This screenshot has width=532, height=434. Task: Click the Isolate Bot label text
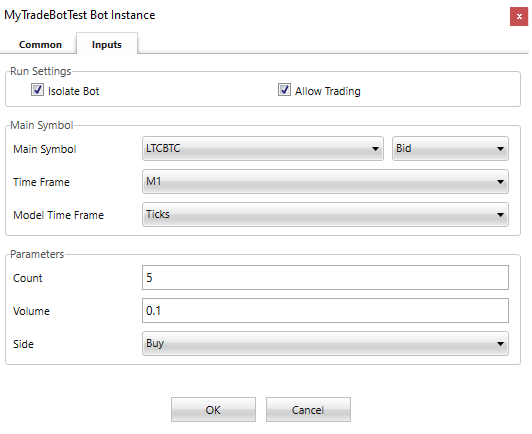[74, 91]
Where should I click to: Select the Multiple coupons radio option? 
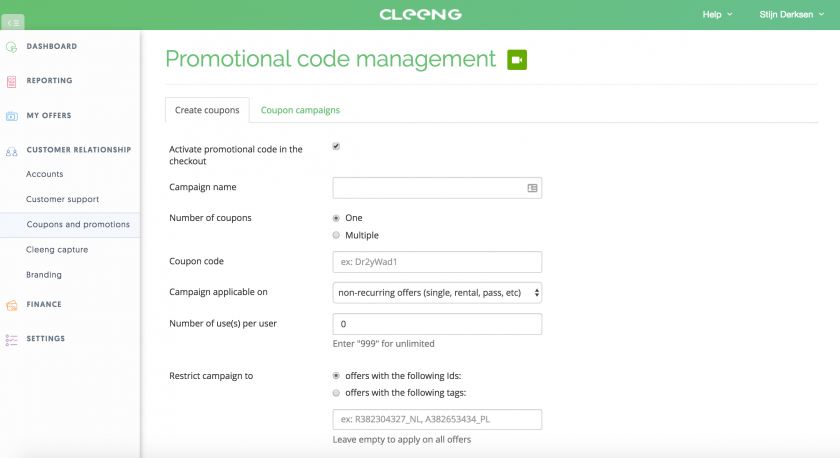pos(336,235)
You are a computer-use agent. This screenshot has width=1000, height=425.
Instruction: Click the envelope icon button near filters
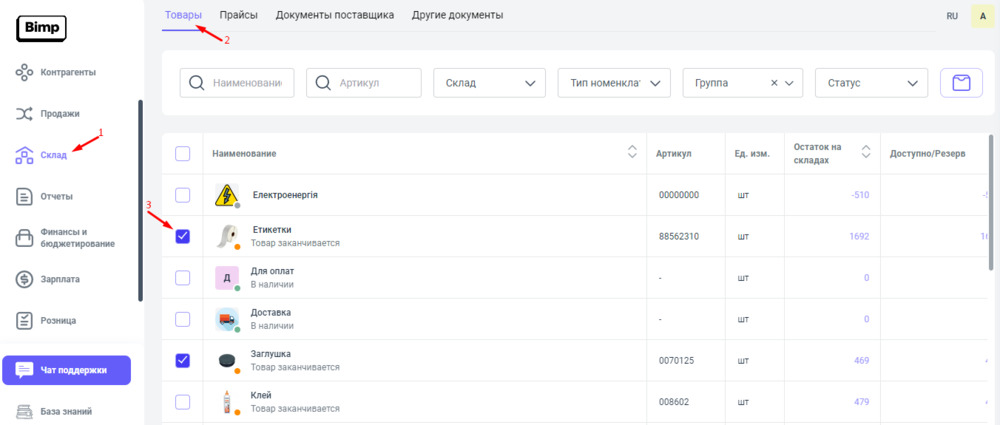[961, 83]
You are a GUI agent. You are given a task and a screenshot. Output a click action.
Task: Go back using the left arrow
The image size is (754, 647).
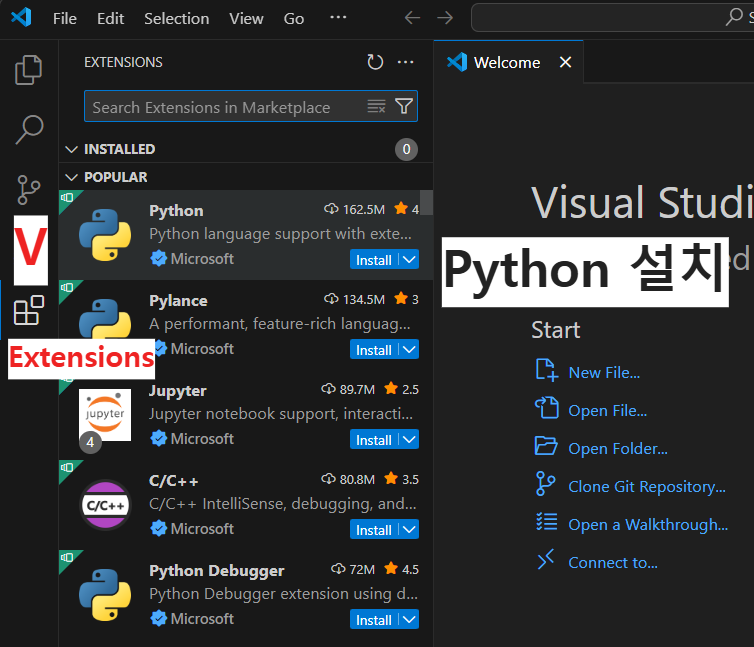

What you have to do ▸
Leave the pictures out. Otherwise, output the listing above exactly.

Finished task ▸
This screenshot has width=532, height=434. Task: Click the Isolate Bot label text
[74, 91]
Where should I click to: Select the Multiple coupons radio option? 
pos(336,235)
You are a computer-use agent. This screenshot has width=1000, height=425.
Instruction: Click the envelope icon button near filters
[961, 83]
You are a GUI agent. You are given a task and a screenshot. Output a click action.
Task: Go back using the left arrow
The image size is (754, 647).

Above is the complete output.